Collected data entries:
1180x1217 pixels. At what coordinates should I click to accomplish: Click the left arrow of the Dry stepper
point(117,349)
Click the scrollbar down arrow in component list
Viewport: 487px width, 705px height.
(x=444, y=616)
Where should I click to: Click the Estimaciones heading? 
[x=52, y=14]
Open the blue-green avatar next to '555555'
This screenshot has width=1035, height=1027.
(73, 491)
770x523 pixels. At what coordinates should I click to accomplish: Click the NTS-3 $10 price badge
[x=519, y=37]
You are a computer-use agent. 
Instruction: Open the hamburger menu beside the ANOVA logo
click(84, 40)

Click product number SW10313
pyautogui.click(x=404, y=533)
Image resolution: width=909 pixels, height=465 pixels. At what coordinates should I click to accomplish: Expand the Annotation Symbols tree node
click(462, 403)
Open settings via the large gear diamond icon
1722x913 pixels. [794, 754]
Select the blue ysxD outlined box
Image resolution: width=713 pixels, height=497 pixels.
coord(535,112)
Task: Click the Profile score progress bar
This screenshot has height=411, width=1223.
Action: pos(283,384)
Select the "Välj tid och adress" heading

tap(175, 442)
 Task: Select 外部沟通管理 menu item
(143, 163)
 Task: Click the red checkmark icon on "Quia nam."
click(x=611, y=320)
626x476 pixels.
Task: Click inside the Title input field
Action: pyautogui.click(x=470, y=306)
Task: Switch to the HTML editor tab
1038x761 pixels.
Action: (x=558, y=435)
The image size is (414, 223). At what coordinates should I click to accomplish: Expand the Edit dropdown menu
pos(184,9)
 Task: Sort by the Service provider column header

→ Activity
Every record is to be repeated exactly as it stands above.

→ Final answer
1180x1217 pixels. At what coordinates should I click to accomplish: Click the left arrow of the Dry stepper
point(117,349)
Click the scrollbar down arrow in component list
Viewport: 487px width, 705px height.
(x=444, y=616)
Where should I click to: Click the Estimaciones heading? 
[x=52, y=14]
Open the blue-green avatar next to '555555'
This screenshot has width=1035, height=1027.
(73, 491)
770x523 pixels. At what coordinates should I click to accomplish: Click the NTS-3 $10 price badge
[x=519, y=37]
You are a computer-use agent. 
Instruction: Open the hamburger menu beside the ANOVA logo
click(84, 40)

Click product number SW10313
pyautogui.click(x=404, y=533)
Image resolution: width=909 pixels, height=465 pixels. At what coordinates should I click to accomplish: Expand the Annotation Symbols tree node
click(462, 403)
Open settings via the large gear diamond icon
1722x913 pixels. [794, 754]
Select the blue ysxD outlined box
Image resolution: width=713 pixels, height=497 pixels.
coord(535,112)
Task: Click the Profile score progress bar
This screenshot has height=411, width=1223.
Action: pos(283,384)
Select the "Välj tid och adress" heading

tap(175, 442)
 Task: Select 外部沟通管理 menu item
(143, 163)
 Task: Click the red checkmark icon on "Quia nam."
click(x=611, y=320)
626x476 pixels.
Task: Click inside the Title input field
Action: pyautogui.click(x=470, y=306)
Task: Switch to the HTML editor tab
1038x761 pixels.
Action: (x=558, y=435)
The image size is (414, 223). At what coordinates should I click to accomplish: Expand the Edit dropdown menu
pos(184,9)
 Task: Sort by the Service provider column header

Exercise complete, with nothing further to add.